Stored data
□ □ □ □
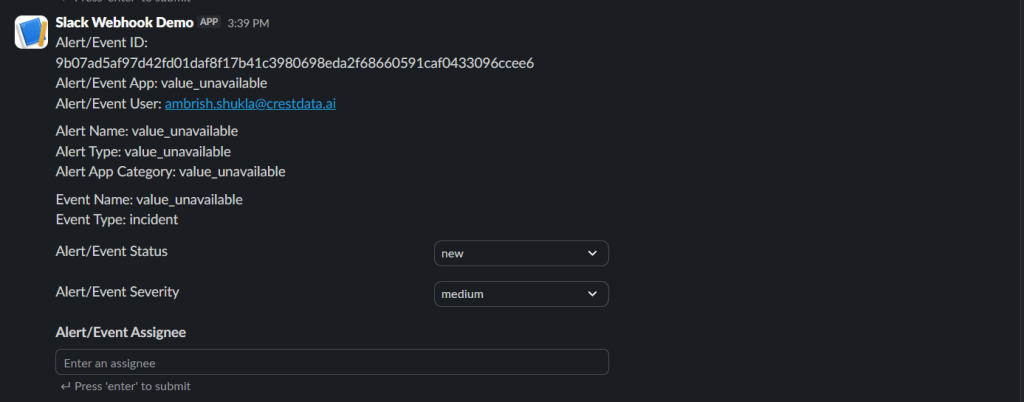Open the Alert/Event Severity dropdown showing "medium"

pos(521,294)
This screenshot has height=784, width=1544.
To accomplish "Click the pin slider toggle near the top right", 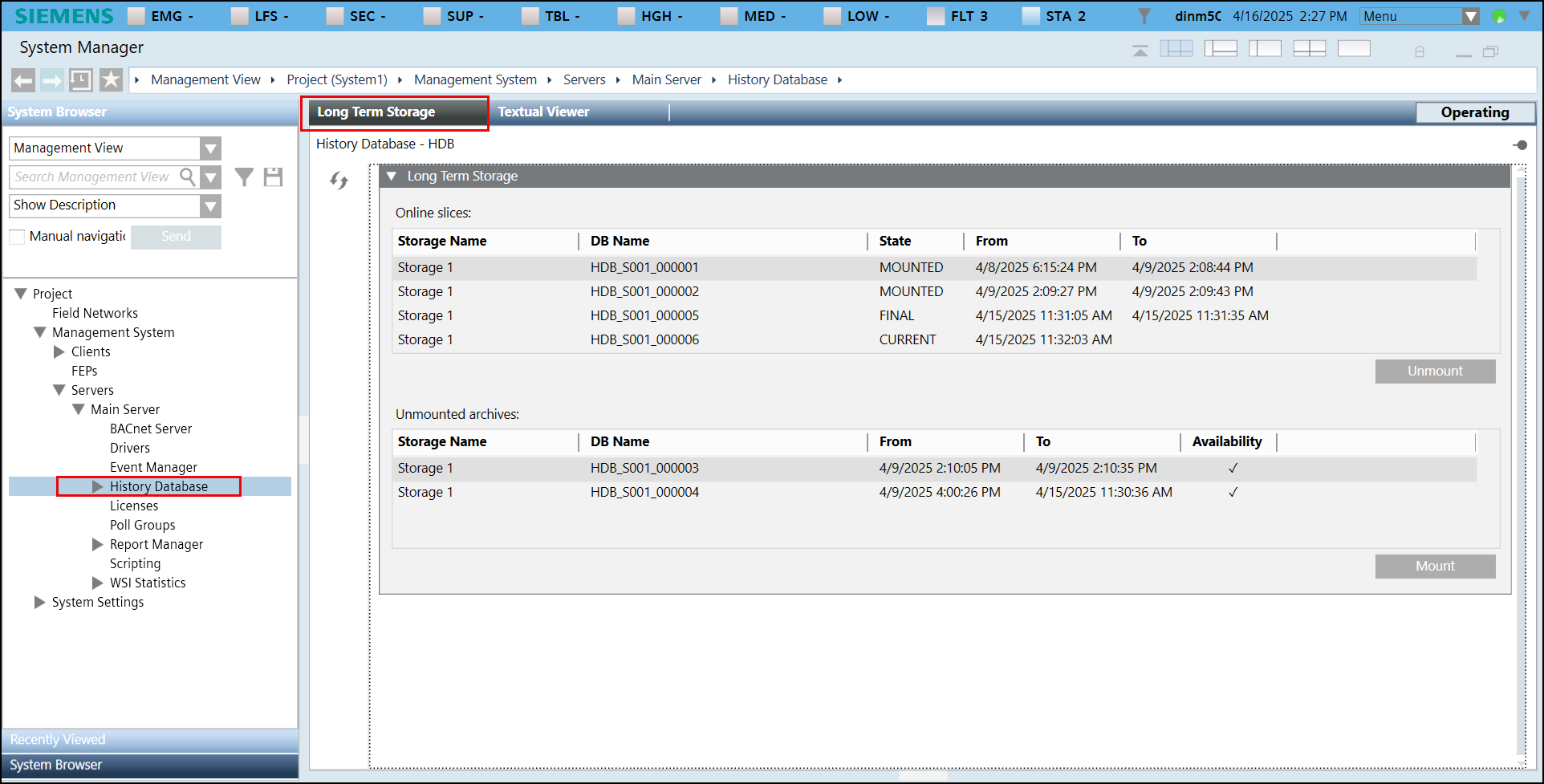I will point(1520,145).
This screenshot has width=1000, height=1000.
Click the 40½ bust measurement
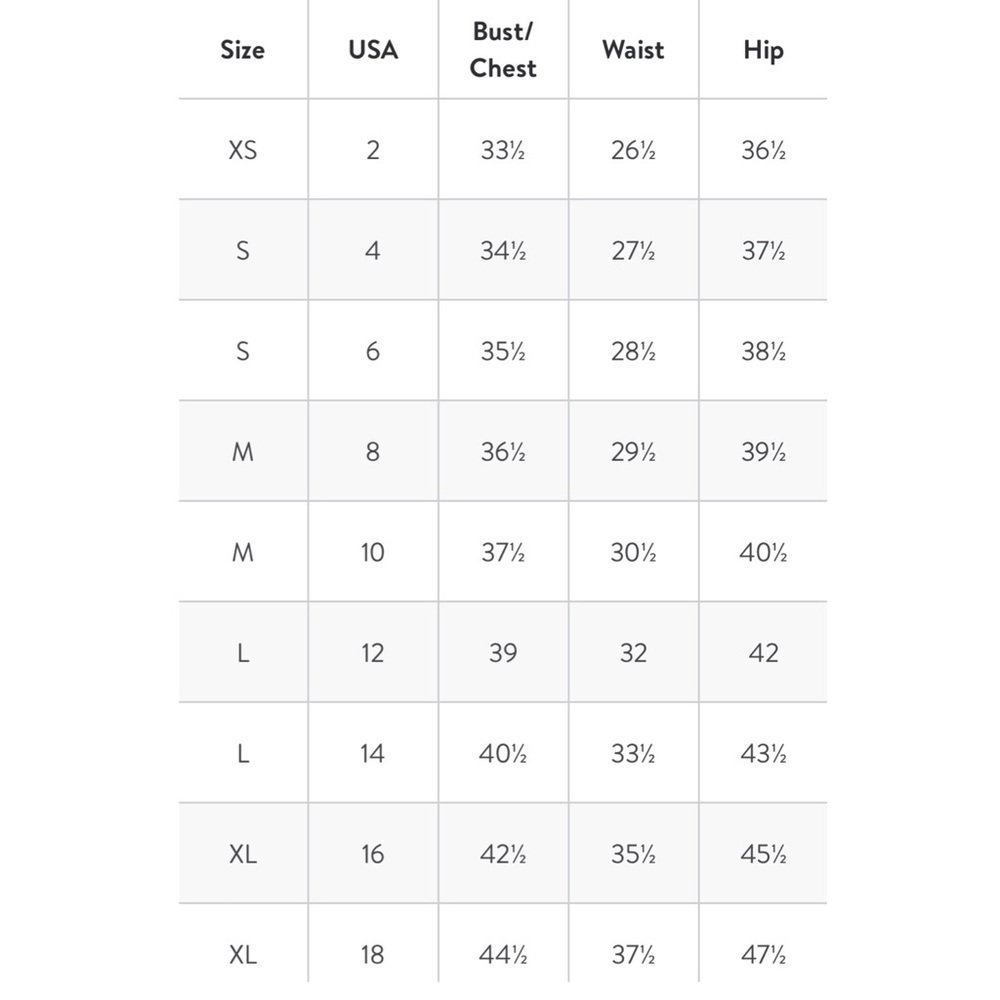click(x=503, y=754)
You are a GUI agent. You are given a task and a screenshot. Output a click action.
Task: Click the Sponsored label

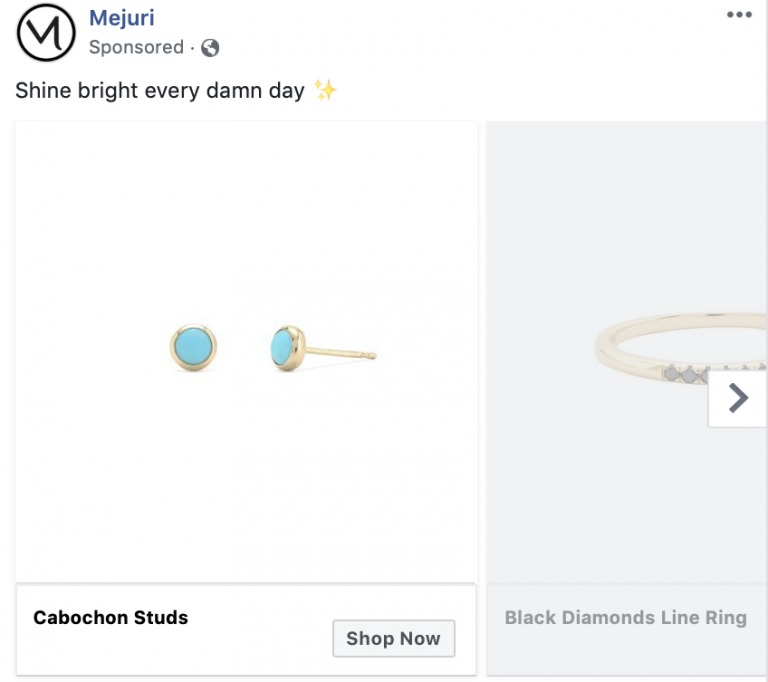click(x=136, y=47)

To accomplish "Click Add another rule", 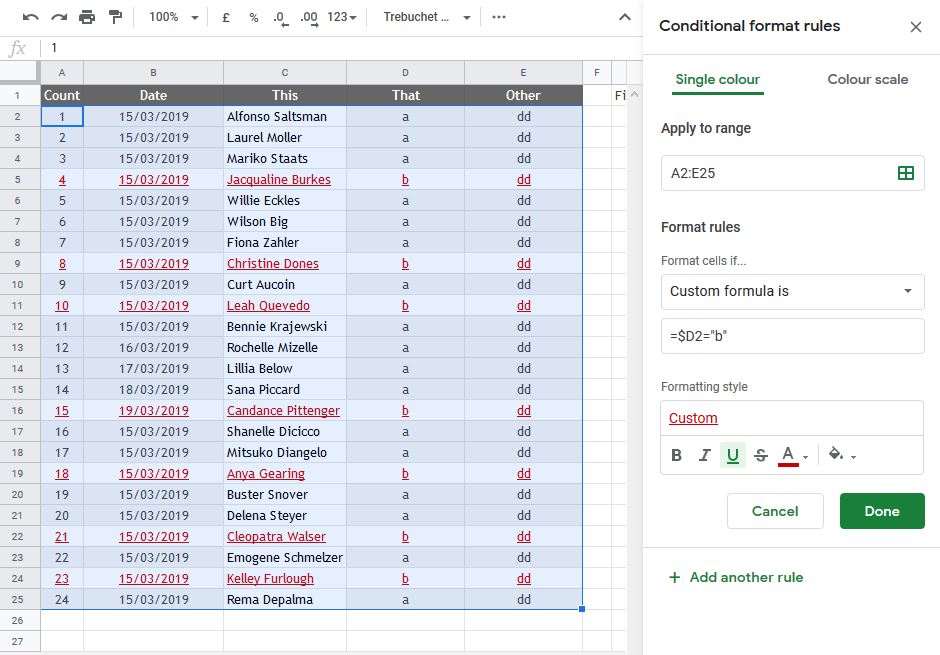I will [x=736, y=577].
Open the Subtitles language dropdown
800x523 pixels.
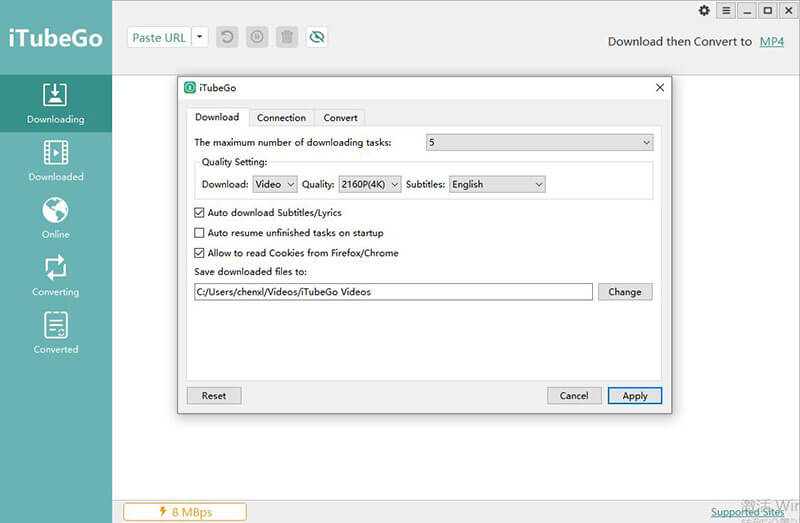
□ □ □ □
Count the lines of the data that contain the string "width", and reply with that number alone.

2